§ **DIRECTIONS FOR THIS TASK**:
In the text on Koyaanisqatsi below, write out the passage starting at "Koyaanisqatsi contains no" and ending at "beauty and emotion.".

§ **TEXT SHOWN**:

◆ ◆ ◆ ◆ ◆

KOYAANISQATSI

 

Koyaanisqatsi contains no dialogue, no narration.  It is simply a marriage of beautiful cinematography and musical composition.  Because of this, I believe, the viewer has an unusual opportunity to create an experience of unconscious connection to the people and our world through the mind and heart. It can create a direct experience of beauty and emotion.

The title comes from the hope language, translated as "crazy life, life in turmoil, life out of balance, life disintegrating, a state of life that calls for another way of living".Slow motion and time-lapse images of cities and natural landscapes help us shift to a new perspective, but lets us contemplate the question of balance for ourselves. 

The source of images ranges from the bleak splendor of the American southwest, the natural drama and color of the sky, to the frenetic activity of our cities, and the power of launching space vehicles and atomic bomb detonations.

This film sits on my short list, perhaps at the top, of my favorite works of art.

 

 

The title comes from the hopi language, translated as "crazy life, life in turmoil, life out of balance, life disintegrating, a state of life that calls for another way of living".

◆ ◆ ◆ ◆ ◆

§ **RECORD EXTRACTS**:
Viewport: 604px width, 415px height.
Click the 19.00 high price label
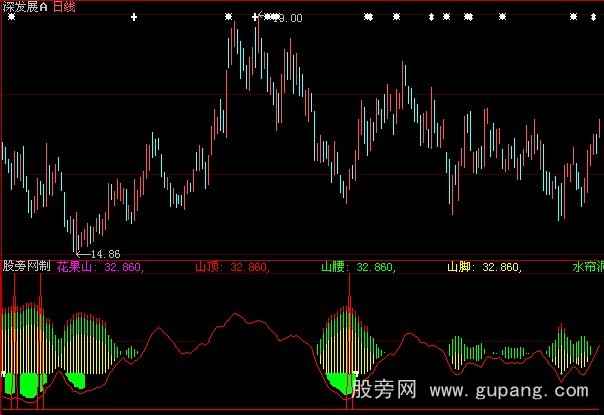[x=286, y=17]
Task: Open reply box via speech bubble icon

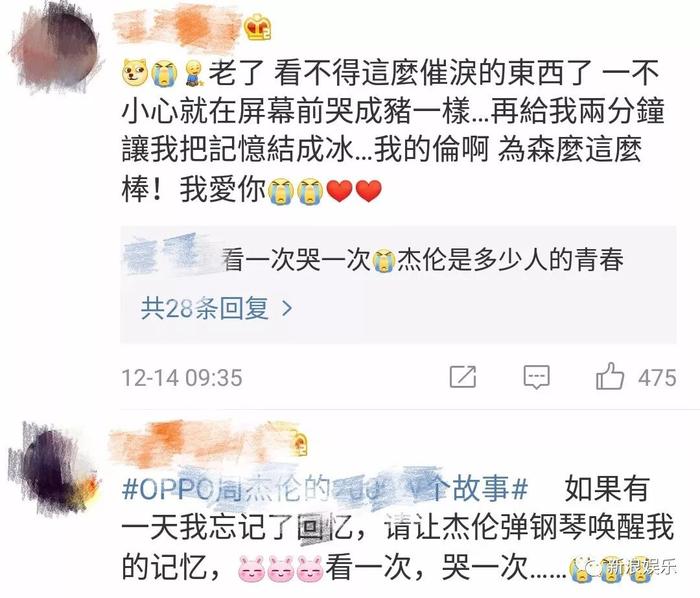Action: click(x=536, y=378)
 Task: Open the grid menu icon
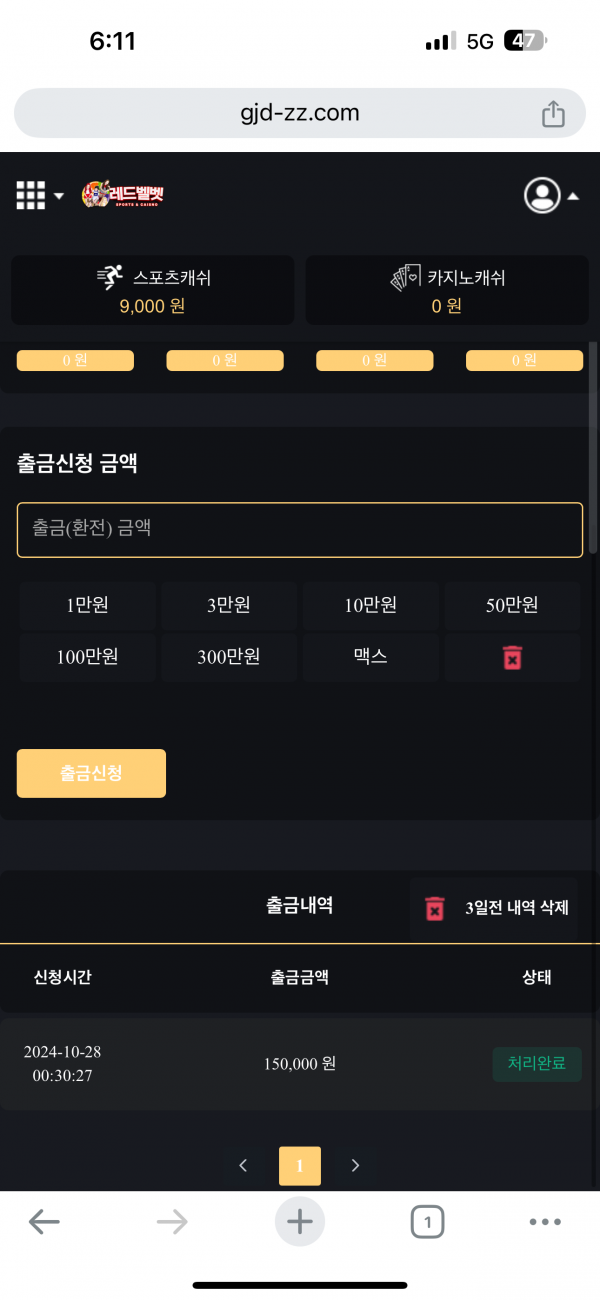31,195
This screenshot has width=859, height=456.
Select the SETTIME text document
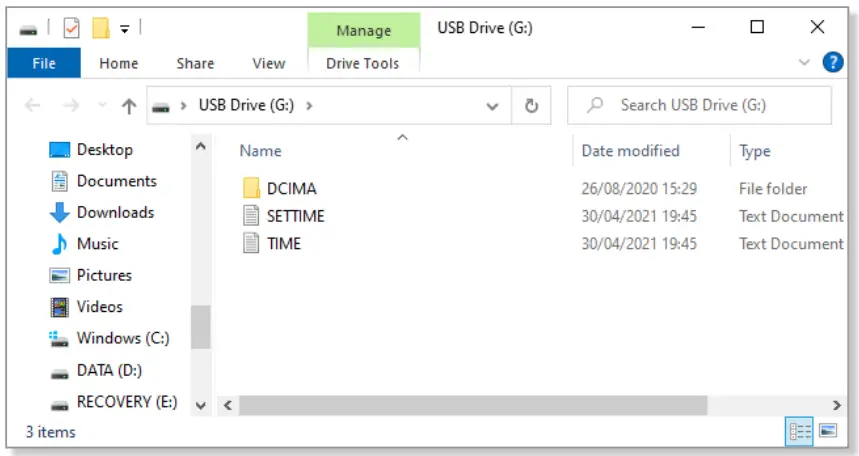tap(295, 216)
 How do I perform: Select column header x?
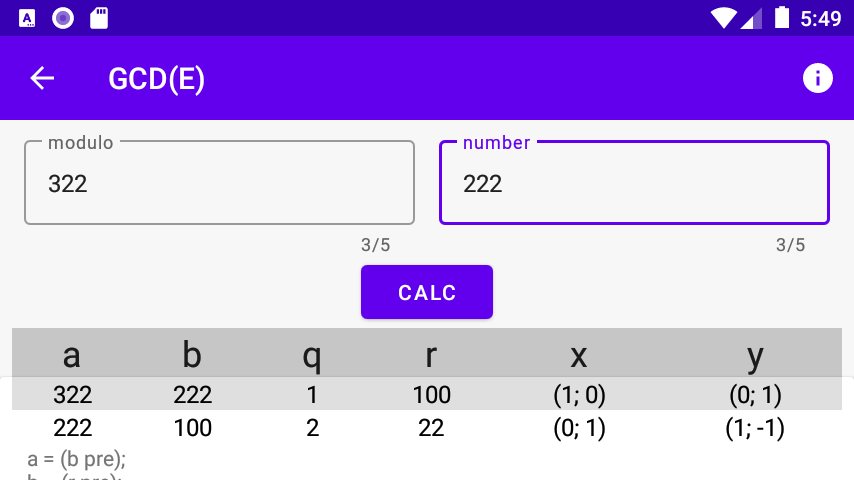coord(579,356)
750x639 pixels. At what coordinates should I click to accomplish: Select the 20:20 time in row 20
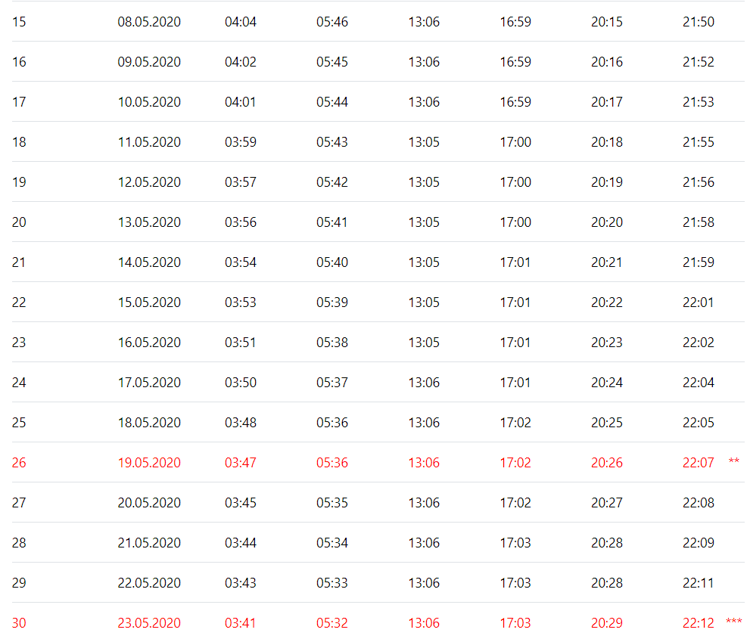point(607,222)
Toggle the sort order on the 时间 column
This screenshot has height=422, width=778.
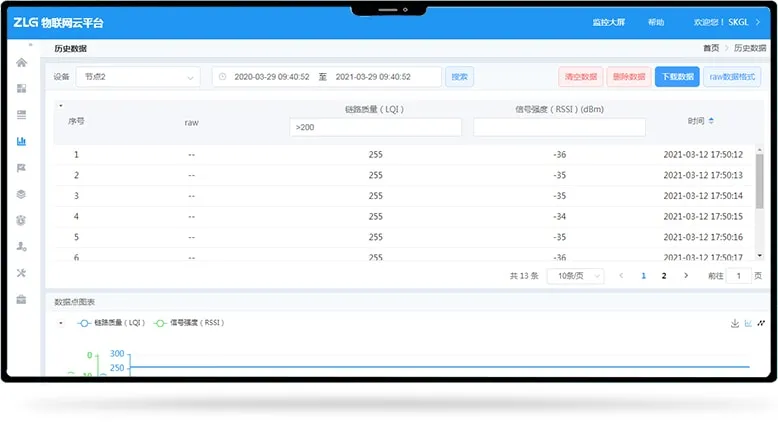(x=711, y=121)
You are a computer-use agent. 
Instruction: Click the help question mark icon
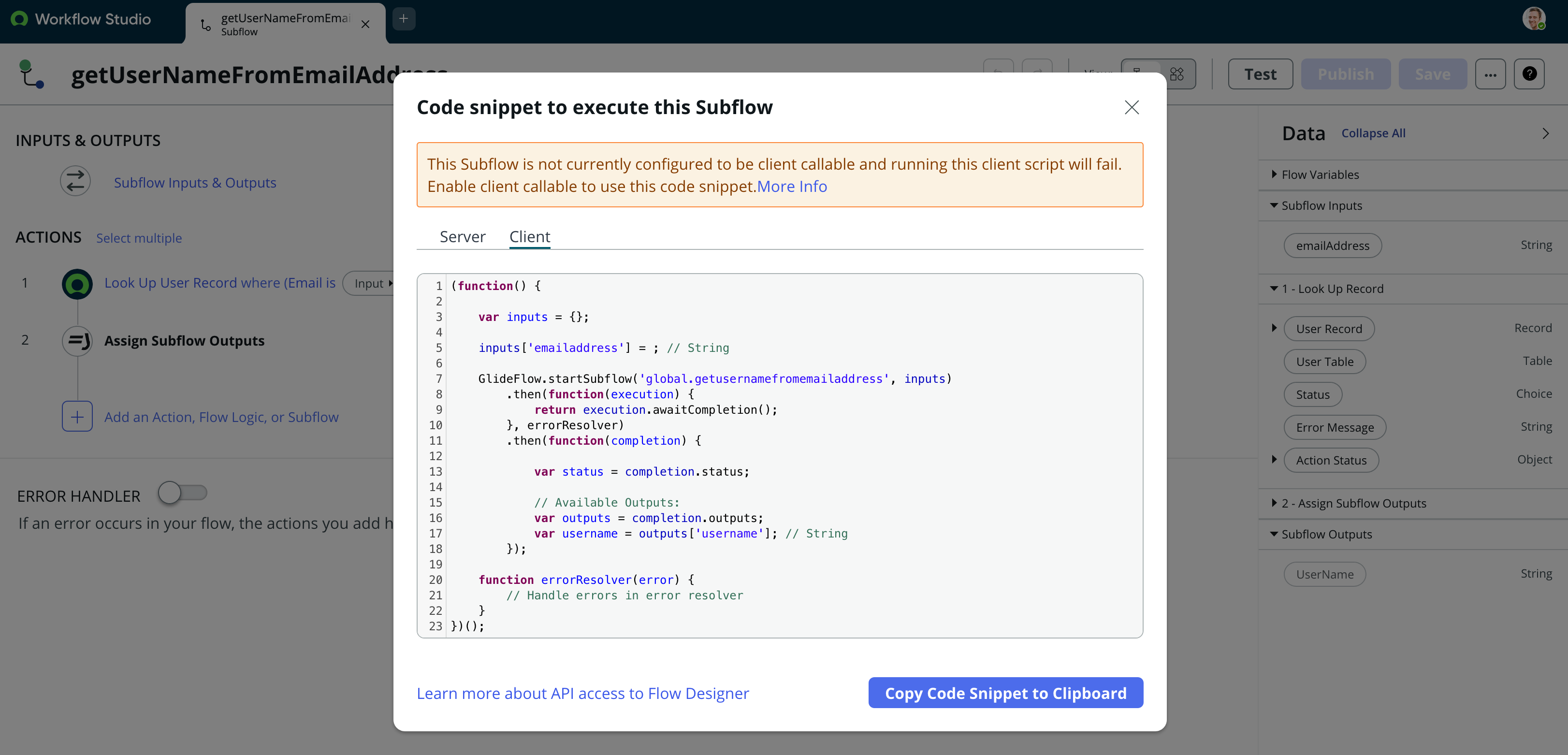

◆ ◆ ◆ ◆ ◆

§ **FULL RESPONSE**:
Koyaanisqatsi contains no dialogue, no narration.  It is simply a marriage of beautiful cinematography and musical composition.  Because of this, I believe, the viewer has an unusual opportunity to create an experience of unconscious connection to the people and our world through the mind and heart. It can create a direct experience of beauty and emotion.